As someone who not only is considered speedy on the court but is rapidly rising up mock draft boards, drawing legitimate interest from the Bulls along the way, Lewis could be getting big-headed. Instead, the Alabama point guard said he isn’t focused on the attention, presenting himself as humble and respectful in close to 15 minutes of questions and answers.
“I try to bring every aspect I can, whether it’s ballhandling, passing, shooting, defense, rebounding. Anything I can do to try to help the team get better,” Lewis said. “Being more physical with my size and handling maybe bigger defenders, cutting them off. Coming off pick-and-roll, making great reads. I try to get better at every aspect of the game so I can be the most complete player I can be.”
In the new rules for the unprecedented predraft process impacted by the global pandemic, teams are allowed up to 10 in-person visits and workouts with prospects. The Bulls -- in addition to six other teams, including the Orlando Magic, Detroit Pistons and New York Knicks -- flew to Miami to spend time with Lewis.

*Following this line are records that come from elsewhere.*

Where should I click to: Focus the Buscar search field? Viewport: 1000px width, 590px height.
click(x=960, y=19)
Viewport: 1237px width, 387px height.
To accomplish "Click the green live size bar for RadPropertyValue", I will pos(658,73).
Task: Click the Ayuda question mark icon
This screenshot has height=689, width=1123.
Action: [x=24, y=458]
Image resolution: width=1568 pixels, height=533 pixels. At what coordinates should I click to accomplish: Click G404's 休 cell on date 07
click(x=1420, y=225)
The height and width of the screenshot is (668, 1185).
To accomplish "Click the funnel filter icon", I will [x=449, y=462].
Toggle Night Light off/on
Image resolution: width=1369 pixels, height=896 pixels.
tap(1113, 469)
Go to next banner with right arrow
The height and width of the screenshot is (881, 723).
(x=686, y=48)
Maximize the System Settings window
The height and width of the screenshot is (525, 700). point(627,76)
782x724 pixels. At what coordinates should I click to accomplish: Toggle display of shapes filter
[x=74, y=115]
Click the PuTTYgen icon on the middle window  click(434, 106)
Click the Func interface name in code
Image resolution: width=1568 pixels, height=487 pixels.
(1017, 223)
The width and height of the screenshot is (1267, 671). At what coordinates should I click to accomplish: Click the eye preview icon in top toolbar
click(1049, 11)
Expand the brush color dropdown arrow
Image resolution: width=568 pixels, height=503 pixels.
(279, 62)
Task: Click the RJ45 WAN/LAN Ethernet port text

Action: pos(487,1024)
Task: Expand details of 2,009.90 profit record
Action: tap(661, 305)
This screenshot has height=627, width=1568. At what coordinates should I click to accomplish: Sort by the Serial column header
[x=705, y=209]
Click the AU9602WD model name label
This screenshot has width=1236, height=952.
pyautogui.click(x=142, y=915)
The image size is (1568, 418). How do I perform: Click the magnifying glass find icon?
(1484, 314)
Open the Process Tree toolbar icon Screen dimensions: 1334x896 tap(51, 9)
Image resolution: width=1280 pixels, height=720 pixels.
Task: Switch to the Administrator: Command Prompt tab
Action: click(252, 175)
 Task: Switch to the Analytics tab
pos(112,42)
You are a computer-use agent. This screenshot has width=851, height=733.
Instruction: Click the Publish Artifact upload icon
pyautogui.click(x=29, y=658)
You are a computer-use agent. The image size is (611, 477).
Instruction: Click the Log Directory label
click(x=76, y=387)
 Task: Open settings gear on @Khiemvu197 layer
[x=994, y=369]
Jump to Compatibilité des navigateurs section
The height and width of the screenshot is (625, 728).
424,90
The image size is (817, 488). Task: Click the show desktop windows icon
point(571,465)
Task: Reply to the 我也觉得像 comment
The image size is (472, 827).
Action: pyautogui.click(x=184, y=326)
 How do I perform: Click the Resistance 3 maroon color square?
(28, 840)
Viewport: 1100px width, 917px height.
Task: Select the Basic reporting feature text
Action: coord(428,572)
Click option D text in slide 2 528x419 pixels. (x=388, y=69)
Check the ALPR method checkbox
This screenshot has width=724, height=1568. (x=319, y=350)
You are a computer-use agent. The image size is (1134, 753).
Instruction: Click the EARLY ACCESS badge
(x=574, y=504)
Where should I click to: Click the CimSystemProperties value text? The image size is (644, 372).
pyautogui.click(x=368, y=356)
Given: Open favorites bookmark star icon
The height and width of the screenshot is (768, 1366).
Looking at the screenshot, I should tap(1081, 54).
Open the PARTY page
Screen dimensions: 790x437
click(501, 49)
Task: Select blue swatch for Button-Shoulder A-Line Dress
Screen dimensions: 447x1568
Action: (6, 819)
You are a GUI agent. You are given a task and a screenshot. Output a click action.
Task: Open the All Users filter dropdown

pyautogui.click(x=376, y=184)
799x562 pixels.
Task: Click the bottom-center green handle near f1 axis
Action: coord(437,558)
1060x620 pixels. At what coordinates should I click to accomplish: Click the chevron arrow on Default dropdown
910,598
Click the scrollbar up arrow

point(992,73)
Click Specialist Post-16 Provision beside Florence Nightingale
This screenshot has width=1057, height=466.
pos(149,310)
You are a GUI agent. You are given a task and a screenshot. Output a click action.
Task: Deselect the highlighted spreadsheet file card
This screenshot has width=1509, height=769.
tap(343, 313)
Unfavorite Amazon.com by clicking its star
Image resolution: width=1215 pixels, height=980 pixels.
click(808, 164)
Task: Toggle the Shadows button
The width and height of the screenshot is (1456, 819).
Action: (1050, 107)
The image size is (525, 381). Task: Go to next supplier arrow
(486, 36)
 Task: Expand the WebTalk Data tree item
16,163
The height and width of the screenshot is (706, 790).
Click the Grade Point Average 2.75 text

“It was a real good experience, great people. We had a good time,” Lewis said of meeting the Bulls’ brass. “It was a great workout. Showed them everything that I wanted to show them as far as what they needed to see -- shooting, my speed of course. And then after sitting down and talking to them, it was a great meeting. They’re great people. And I see the organization going in a positive direction.”
Some questions regarding Lewis’ fit alongside fellow blur-of-a-guard Coby White have surfaced in the wake of the Bulls’ due diligence and legitimate interest. However, Lewis said he never fully got to showcase his off-the-ball potential at Alabama, whose system under first Avery Johnson and then Nate Oates featured him primarily at point guard.
As for his speed, which has drawn comparisons to fellow Alabama product and current Cleveland Cavaliers guard Collin Sexton, Lewis said he comes from an athletic family that includes a mother who ran track as a sprinter.
“I know there are going to be times being a rookie (where) I might have mistakes,” Lewis said. “That’s where it goes back to watching film and see how you can manage that speed and not get out of control. Really change paces, which is going to be a big thing with my speed.”
Having not played a game since the pandemic shut down most of the sporting world in March, Lewis said he has focused on trying to replicate game speed in his approach to his predraft workouts. In other words, he’s got both feet on the ground, focused on what matters.
“Trades can happen. Anything can happen. Whatever happens on Wednesday, that’s really what I’m going to be focusing on,” he said. “It’s been kind of busy but I’m glad it’s happened to me because a lot of people want to be in your shoes. Being blessed to have this opportunity is good.”